Methods A 38-year-old male patient presented with weakness in the lower extremities and newly developed urinary incontinence. His medical history included precursor T-cell acute lymphoblastic leukemia and treatment with allogeneic bone-marrow transplantation 5 years previously. Spinal magnetic resonance imaging (MRI) revealed an epidural mass lesion at L2–L4 levels and there was no sign of leukemia or lymphoma in clinical, laboratory, and radiological examinations. Surgery was planned for obtaining diagnostic material. Decompressive laminectomy and subtotal excision of the tumor were performed.

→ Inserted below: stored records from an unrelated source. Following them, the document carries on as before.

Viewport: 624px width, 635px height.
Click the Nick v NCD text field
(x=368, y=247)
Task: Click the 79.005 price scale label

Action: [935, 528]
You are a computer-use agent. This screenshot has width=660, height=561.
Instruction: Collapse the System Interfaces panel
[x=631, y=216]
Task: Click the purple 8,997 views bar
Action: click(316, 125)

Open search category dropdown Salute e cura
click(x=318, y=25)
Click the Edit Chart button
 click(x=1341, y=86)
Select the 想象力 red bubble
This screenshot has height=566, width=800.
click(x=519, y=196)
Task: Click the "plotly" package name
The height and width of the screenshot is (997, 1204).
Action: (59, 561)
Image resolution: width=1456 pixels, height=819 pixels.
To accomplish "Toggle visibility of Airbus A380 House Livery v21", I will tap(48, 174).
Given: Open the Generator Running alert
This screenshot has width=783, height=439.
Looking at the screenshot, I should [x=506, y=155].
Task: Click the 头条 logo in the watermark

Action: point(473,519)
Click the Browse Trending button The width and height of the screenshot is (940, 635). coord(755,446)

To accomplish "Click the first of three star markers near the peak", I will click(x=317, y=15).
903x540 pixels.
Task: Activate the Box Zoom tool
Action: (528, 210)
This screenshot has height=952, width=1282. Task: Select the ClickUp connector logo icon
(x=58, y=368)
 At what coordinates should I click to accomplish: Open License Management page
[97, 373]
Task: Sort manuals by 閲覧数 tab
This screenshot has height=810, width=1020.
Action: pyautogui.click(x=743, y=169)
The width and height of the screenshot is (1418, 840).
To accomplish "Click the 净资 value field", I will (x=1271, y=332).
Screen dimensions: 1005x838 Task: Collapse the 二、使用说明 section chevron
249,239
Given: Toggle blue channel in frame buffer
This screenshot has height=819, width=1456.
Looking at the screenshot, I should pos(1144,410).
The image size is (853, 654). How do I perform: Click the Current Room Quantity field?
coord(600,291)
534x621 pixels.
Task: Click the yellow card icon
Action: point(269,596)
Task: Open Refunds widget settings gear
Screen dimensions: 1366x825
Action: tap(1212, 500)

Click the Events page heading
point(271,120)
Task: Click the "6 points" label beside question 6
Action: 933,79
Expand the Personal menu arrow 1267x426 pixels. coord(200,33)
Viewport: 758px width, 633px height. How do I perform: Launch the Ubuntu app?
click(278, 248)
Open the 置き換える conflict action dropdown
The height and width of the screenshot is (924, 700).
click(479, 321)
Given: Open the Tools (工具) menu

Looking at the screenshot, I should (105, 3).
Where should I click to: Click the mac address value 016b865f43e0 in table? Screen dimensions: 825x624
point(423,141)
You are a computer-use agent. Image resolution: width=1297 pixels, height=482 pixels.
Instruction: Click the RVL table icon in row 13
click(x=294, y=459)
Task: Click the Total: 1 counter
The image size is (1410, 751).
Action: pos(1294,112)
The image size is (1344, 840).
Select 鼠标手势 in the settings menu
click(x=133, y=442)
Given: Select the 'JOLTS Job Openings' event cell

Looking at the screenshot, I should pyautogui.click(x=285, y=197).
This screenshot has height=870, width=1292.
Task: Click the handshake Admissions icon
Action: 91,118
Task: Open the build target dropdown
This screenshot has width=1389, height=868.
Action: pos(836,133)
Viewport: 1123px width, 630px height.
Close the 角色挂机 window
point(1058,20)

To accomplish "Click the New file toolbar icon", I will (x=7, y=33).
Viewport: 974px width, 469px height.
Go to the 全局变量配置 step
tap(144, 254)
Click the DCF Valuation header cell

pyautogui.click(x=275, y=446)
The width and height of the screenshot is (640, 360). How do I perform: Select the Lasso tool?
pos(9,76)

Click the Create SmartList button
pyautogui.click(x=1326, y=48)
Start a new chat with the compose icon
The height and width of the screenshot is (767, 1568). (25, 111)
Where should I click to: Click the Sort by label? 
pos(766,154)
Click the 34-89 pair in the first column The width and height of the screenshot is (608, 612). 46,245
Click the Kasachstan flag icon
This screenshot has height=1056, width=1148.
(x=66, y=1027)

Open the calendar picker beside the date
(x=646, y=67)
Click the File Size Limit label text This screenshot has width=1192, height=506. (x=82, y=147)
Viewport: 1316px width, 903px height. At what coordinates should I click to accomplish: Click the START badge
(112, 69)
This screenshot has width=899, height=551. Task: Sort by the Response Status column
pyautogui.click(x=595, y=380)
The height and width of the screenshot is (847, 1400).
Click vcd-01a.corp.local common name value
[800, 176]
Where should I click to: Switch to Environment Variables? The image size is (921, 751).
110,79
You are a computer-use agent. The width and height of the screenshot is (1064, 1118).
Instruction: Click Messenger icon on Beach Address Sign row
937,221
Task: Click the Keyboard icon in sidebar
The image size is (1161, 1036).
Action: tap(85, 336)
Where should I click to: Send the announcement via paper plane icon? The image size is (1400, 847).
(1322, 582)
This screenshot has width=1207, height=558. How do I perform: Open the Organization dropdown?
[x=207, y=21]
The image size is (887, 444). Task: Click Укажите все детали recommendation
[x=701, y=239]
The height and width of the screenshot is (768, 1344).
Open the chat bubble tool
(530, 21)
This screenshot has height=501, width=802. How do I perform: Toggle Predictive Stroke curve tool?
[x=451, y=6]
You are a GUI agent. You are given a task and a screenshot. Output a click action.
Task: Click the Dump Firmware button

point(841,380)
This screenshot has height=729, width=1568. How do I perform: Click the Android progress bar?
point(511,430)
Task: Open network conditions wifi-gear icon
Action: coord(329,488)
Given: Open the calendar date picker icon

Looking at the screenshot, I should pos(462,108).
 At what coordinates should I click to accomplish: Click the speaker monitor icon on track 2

Results At surgery, the tumor consisted of yellow-colored and hypovascular soft tissue fragments. It was encircling the spinal cord and spreading through the left L3 foramen. The patient underwent adjuvant chemoradiotherapy after the histopathological evaluation. At 2-month follow-up, the patient was able to walk without assistance, but the urinary incontinence was the same. At 5-month follow-up, the disease progressed, and the patient passed away because of infective endocarditis.
Conclusion Spinal lymphomas may display its characteristic “wrap-around” fashion in the MRI. In this report, we shared the microsurgical appearance of this fashion. As the lymphomas are chemoradiosensitive tumors, the treatment should be managed with a multidisciplinary approach.
- epidural space
- spinal cord compression
- precursor T-cell lymphoblastic leukemia-lymphoma
- recurrence
- tumor
Footnotes
Disclosures and COI: We did not receive any specific grant from funding agencies in the public, commercial, or not-for-profit sectors. The authors report no conflicts of interest.